Diante de um plenário lotado por parlamentares tucanos e aliados de campanha, o senador Aécio Neves (PSDB-MG) voltou à tribuna do Senado e deu um ultimato à presidenta Dilma Rousseff, que o derrotou nas urnas no último dia 26: a oposição só negocia se houver punição aos responsáveis do esquema de corrupção bilionário instalado na Petrobras. Além disso, avisou Aécio, todo e qualquer diálogo com o governo só se dará mediante apresentação de propostas voltadas “aos interesses brasileiros”.
“Os fatos falaram mais alto. Os que foram intolerantes durante 12 anos agora falam em diálogo. Pois bem, qualquer diálogo estará condicionado ao envio de propostas que atendam aos interesses dos brasileiros. E, principalmente, chamo a atenção desta Casa e dos brasileiros para o que vou dizer: qualquer diálogo tem que estar condicionado, especialmente, ao aprofundamento das investigações e exemplares punições àqueles que protagonizaram o maior escândalo de corrupção da história desse país, já conhecido como petrolão”, discursou Aécio, interrompido por aplausos.
Leia também
Para Aécio, o caso só veio à tona depois dos depoimentos de dois dos artífices das irregularidades na estatal – o ex-diretor de Abastecimento Paulo Roberto Costa e o doleiro Alberto Youssef, acusado de lavar no exterior o dinheiro desviado dos cofres públicos. Segundo o senador, a verdade sobre o escândalo apareceu justamente em razão da delação premiada a que ambos se submeterem para diminuir suas eventuais sentenças judiciais – jogando por terra, acrescentou Aécio, “todo o esforço” do governo para “inibir as investigações” das CPIs instaladas no Senado.
##############################
Objetivo A: Segundo o trecho para leitura, em que dia Dilma Rousseff derrotou Aécio Neves nas urnas?
Objetivo B: Por favor, reescreva a passagem do trecho para leitura que vai de "Leia também" até "instaladas no Senado.", renomeando "estatal" para "Petrobras".
##############################
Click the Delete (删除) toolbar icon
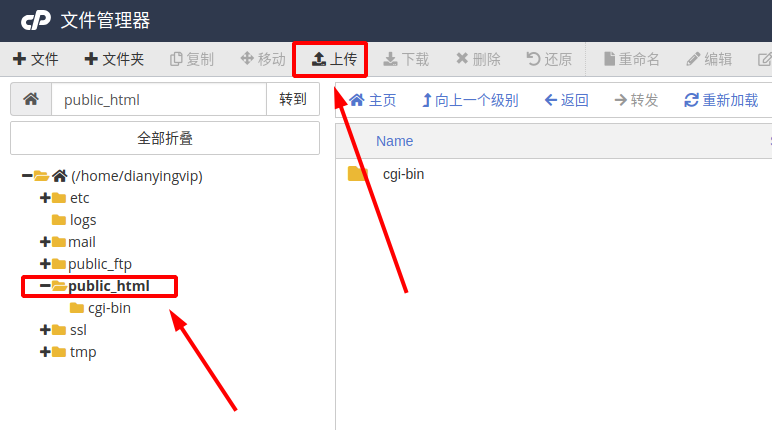Viewport: 772px width, 430px height. 462,59
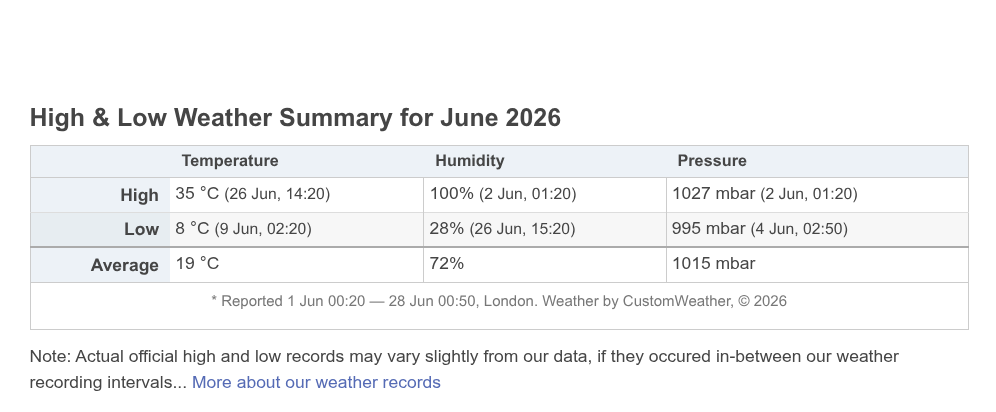996x412 pixels.
Task: Click the 35 °C high temperature cell
Action: pos(296,194)
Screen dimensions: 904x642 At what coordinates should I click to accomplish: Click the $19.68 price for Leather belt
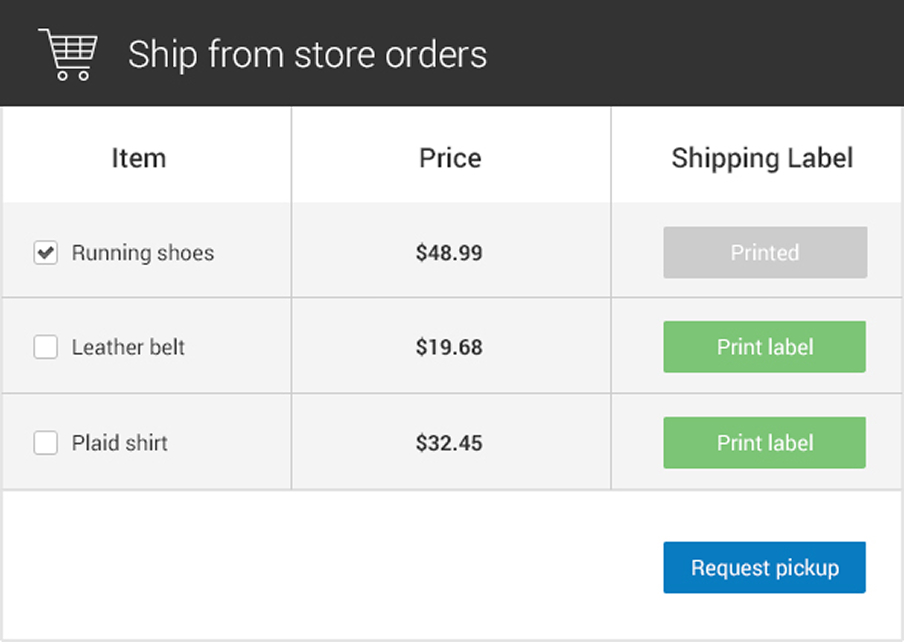[x=450, y=347]
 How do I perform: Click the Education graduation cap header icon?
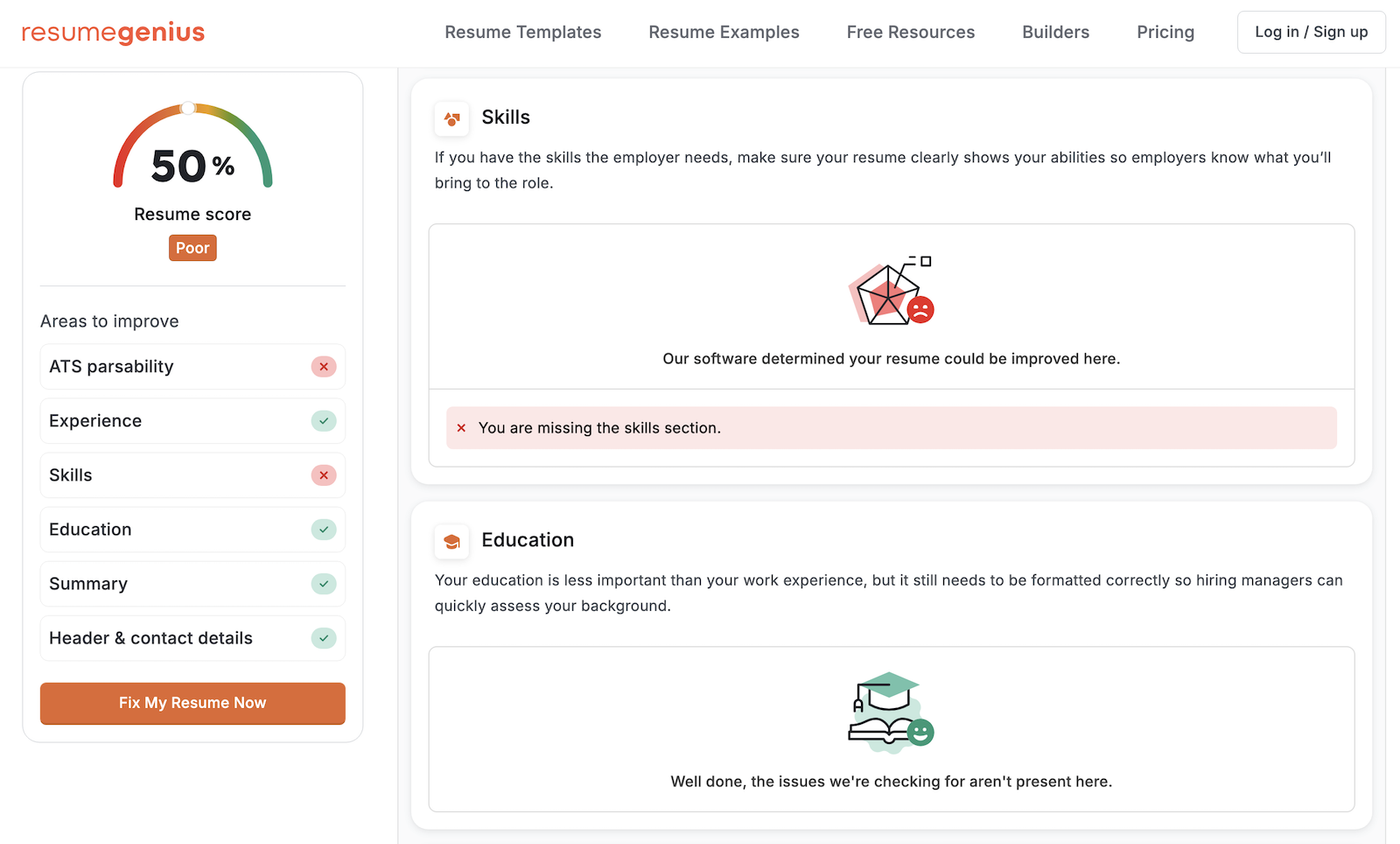click(x=451, y=541)
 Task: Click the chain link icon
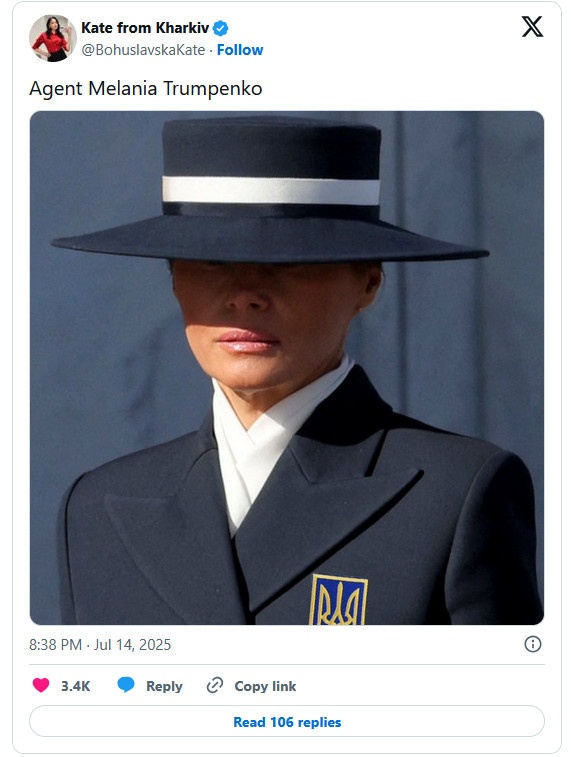[x=215, y=685]
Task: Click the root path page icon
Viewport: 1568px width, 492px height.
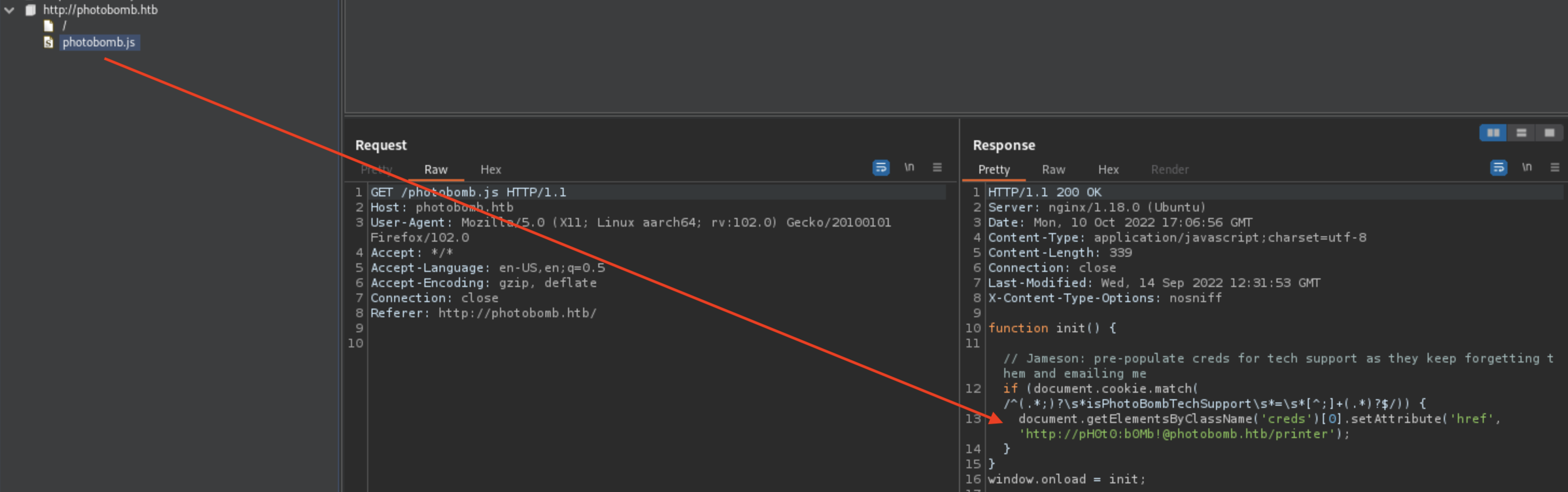Action: pyautogui.click(x=49, y=26)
##############################
Resposta escrita A: No dia 26.

Resposta escrita B:
Leia também
Para Aécio, o caso só veio à tona depois dos depoimentos de dois dos artífices das irregularidades na Petrobras – o ex-diretor de Abastecimento Paulo Roberto Costa e o doleiro Alberto Youssef, acusado de lavar no exterior o dinheiro desviado dos cofres públicos. Segundo o senador, a verdade sobre o escândalo apareceu justamente em razão da delação premiada a que ambos se submeterem para diminuir suas eventuais sentenças judiciais – jogando por terra, acrescentou Aécio, “todo o esforço” do governo para “inibir as investigações” das CPIs instaladas no Senado.